Auf eine Reform der Briefwahl drängten auch Straches FraktionskollegInnen Harald Stefan und Petra Steger. Man wisse bei einer Briefwahlstimme nicht, wer tatsächlich "das Kreuzerl" gemacht habe und ob die Stimmabgabe unbeeinflusst erfolgt sei, meinte etwa Stefan. Er sprach sich daher dafür aus, die Briefwahl künftig nur noch auf AuslandsösterreicherInnen und auf ÖsterreicherInnen, die sich im Ausland aufhalten, einzuschränken. Den Vorwurf, die FPÖ wolle damit Menschen das Wahlrecht nehmen, wies er vehement zurück.

Die FPÖ verbreite auch keine Verschwörungstheorien, bekräftigte Steger. Vielmehr sei es wichtig und notwendig, dass jemand bei Wahlen genau hinschaue. Dass von vielen Seiten nun die Entscheidung des Verfassungsgerichtshofs angezweifelt wird, die Stichwahl aufzuheben, ist für Steger demokratiepolitisch bedenklich.

Zwei Punkte der vorliegenden Gesetzesinitiative trug die FPÖ allerdings mit: Sie stimmte in Zweiter Lesung sowohl für das persönliche Einwerfen des Wahlkuverts in die Urne durch die WählerInnen als auch für die Aktualisierung der Wählerverzeichnisse. Die FPÖ wolle jungen Menschen die Chance geben, an der Wahl teilzunehmen, erklärte Stefan, wiewohl man es als nicht ganz unproblematisch sehe, dass es damit zu keiner echten Wahlwiederholung komme.

Team Stronach hält Neuauflage der Wählverzeichnisse für problematisch
Zur Gänze abgelehnt wurde der Gesetzesantrag vom Team Stronach, allerdings nicht wegen der Wahlverschiebung, wie Klubobmann Robert Lugar erklärte. Ihm und seinem Fraktionskollegen Christoph Hagen bereitet vielmehr die Aktualisierung des Wählerverzeichnisses "großes Bauchweh". Durch die Neufestsetzung des Stichtags werde die Vorgabe des Verfassungsgerichtshofs, die Wiederholung der Stichwahl zu denselben Bedingungen abzuhalten wie den ursprünglichen Urnengang, nicht erfüllt.

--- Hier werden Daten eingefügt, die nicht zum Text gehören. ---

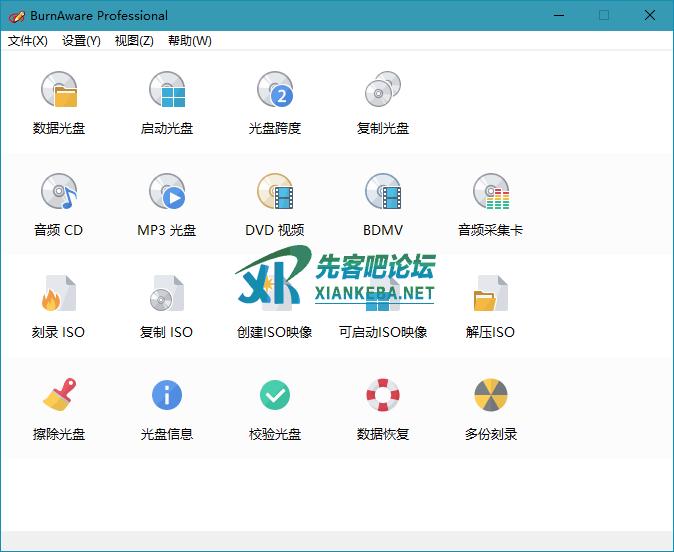Show 光盘信息 disc information
This screenshot has height=552, width=674.
pos(167,397)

Hagen hält es außerdem für demokratiepolitisch äußert bedenklich, dass nunmehr WählerInnen bei der Stichwahl wahlberechtigt sein werden, die im ersten Wahlgang nicht mitwählen durften.

Abgeordneter Marcus Franz (o.F.) sprach sich schließlich dafür aus, sich mit der Frage des Wahlrechts für Demenzkranke intensiv auseinanderzusetzen. Es gebe schon derzeit rund 100.000 Demenzkranke in Österreich, diese Zahl werde künftig deutlich steigen, prognostizierte er. Viele der Betroffenen würden per Briefwahl wählen, was Missbrauchsmöglichkeiten eröffne.